PHP type hinting is being ignored, no TypeError exception is thrown

Question

I just debugged some PHP 7.1 code where I'd forgotten to remove a (bool) cast on the return value, but the function had a declared return type of int:

function get_foo(): int {
    $val = get_option('foo');
    return (bool) $val;
}

$foo = get_foo();

Test the code here.

It's easy to cast between bool and int, of course, but why didn't this throw a TypeError?

There are three scenarios where a TypeError may be thrown. ... The second is where a value being returned from a function does not match the declared function return type.
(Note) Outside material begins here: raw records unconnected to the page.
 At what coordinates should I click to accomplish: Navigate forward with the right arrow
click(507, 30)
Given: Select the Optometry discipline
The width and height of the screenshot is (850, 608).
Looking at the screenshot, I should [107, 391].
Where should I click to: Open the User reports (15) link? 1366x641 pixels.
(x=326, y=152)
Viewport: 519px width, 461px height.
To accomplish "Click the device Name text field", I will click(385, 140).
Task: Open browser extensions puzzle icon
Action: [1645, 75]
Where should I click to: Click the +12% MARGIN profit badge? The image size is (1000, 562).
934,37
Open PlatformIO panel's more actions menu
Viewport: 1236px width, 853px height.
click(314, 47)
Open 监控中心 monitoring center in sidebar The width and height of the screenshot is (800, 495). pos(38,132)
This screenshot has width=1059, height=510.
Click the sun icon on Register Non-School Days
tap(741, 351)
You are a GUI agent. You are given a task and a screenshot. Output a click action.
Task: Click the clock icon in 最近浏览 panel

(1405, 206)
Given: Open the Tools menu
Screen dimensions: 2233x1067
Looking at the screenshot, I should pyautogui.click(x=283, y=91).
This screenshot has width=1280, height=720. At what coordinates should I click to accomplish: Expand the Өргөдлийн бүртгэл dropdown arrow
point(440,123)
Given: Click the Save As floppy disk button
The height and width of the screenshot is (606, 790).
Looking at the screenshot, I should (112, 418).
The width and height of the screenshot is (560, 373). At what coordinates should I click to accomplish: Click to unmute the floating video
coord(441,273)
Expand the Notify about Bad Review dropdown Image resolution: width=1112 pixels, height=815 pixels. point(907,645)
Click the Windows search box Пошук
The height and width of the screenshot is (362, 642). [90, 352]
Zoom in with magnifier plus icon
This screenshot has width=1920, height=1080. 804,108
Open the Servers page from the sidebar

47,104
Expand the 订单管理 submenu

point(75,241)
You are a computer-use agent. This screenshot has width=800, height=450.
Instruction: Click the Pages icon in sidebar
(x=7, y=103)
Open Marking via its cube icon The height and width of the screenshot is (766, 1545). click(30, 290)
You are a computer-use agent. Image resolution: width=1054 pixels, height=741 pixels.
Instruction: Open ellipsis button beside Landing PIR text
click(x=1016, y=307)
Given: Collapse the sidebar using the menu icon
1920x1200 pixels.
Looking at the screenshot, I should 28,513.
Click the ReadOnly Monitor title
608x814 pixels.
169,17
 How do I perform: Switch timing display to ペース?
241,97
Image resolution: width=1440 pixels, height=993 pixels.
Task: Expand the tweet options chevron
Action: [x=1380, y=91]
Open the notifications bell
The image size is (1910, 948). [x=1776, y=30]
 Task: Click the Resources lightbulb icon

The same behaviour is exhibited for typed function parameters.

function get_foo(string $foo): int {
    $val = get_option($foo);
    return (bool) $val;
}

// no TypeError!
$foo = get_foo(34);

Answer 1

You need to add the strict_types directive for type hinting to work properly

Quoting from PHP 7 New Features

To enable strict mode, a single declare directive must be placed at the top of the file. This means that the strictness of typing for scalars is configured on a per-file basis. This directive not only affects the type declarations of parameters, but also a function's return type (see return type declarations, built-in PHP functions, and functions from loaded extensions.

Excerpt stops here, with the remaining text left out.